Acerca das desigualdades, a CNJP
é particularmente dura – recorde-se que Bruto da Costa é, com a economista
Manuela Silva, o pioneiro dos estudos sobre a pobreza em Portugal.
O comunicado
acrescenta: “O desnível das condições de vida sofrido pelas pessoas e famílias
por força da crise e das políticas públicas revela um quadro socioeconómico
gritantemente desigual.”
O documento aponta ainda que
“enquanto a uns falta pão, casa, água e luz, outros mantêm um nível de vida
praticamente igual, se não mais elevado, do que aquele que tinham antes da
crise”. Este é “um critério fundamental de equidade: não basta
proporcionalidade no que se retira (por via fiscal ou outra); também é preciso
que exista equidade no que resta depois disso (rendimento disponível).”
E a
comissão diz que “esta é a medida em que as pessoas e as famílias são afectadas
pela crise e medidas conexas, que deve ser aplicada “não apenas aos rendimentos
do capital, mas também a certos estratos de rendimentos do trabalho, como são
os de alguns dirigentes de empresas”.
A CNJP acusa o Governo de revelar
o desconhecimento da realidade quando afirma que os mais pobres, os mais
vulneráveis e mais desfavorecidos têm sido protegidos.
“Ocorre perguntar a que
país se referia o ministro da Finanças quando pronunciou aquelas palavras.

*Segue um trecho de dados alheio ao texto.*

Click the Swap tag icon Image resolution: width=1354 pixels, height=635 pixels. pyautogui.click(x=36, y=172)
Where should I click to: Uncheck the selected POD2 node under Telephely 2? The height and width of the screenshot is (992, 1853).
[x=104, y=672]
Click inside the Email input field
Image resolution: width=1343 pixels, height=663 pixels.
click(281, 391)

Bastará interrogar os serviços sociais, públicos e privados, para concluir que
‘o nosso modo de vida, em geral, e, em particular, os mais pobres, mais
vulneráveis e mais desfavorecidos’ está desprotegido.” A comissão acrescenta
que as instituições de solidariedade “vêm testemunhando essa situação de
desprotecção e o seu persistente agravamento”.

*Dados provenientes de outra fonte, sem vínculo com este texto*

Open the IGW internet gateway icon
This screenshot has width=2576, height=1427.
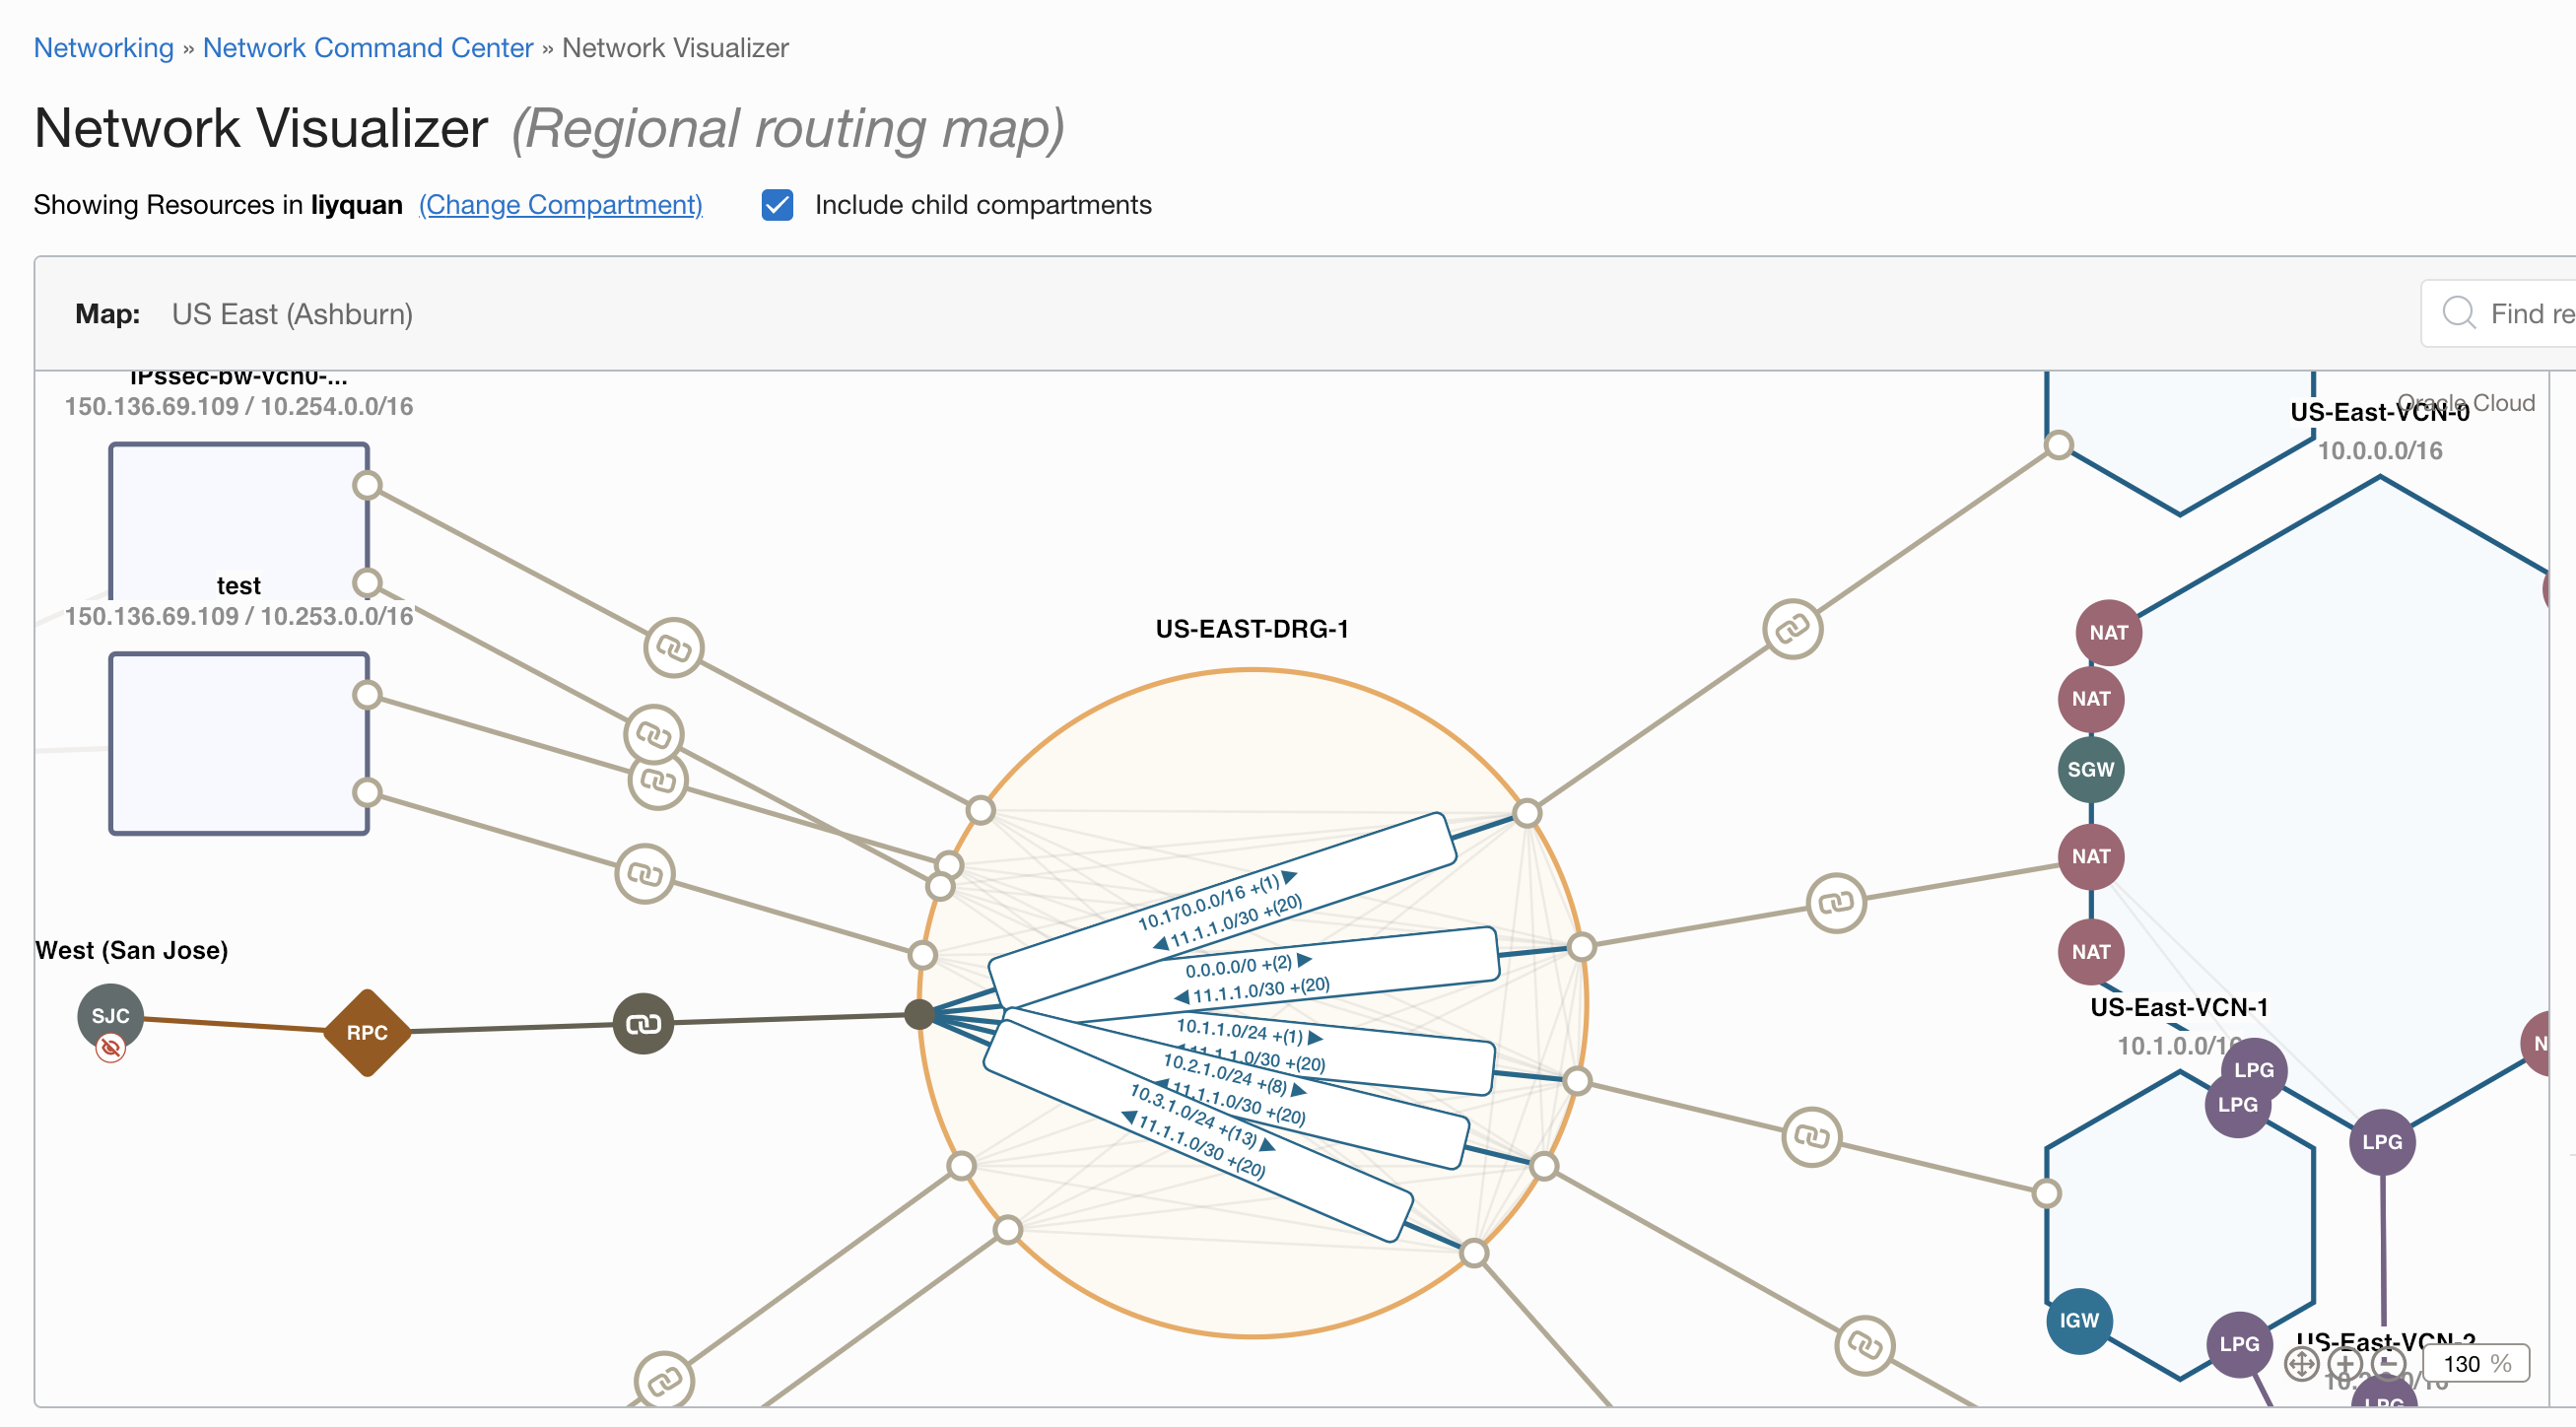[x=2080, y=1320]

Tudo somado, a Comissão Justiça e
Paz verifica que “o Estado de Direito vai-se enfraquecendo”. E concretiza: “A
garantia dos direitos dos cidadãos vai-se fragilizando, nomeadamente no que se
refere à parte contratual contributiva da Segurança Social (valor das pensões
da reforma, por exemplo), e ao valor dos salários contratados. As alterações
das condições contratuais por decisão unilateral prejudicam o sentimento de
estabilidade e segurança que qualquer Estado de Direito deve garantir aos
cidadãos.”
A CNJP recorda ainda a nota do
conselho permanente dos bispos, de segunda-feira passada, na qual se falava de
uma necessária “renovação cultural".
Tal renovação, diz agora a comissão,
“requer uma revisitação de alguns valores fundamentais” como sejam “a dignidade
da pessoa humana, enquanto ser individual e social; o reconhecimento de que a
liberdade exige as condições existenciais para o seu exercício; o sentido do
bem comum como dimensão indispensável da realização pessoal”.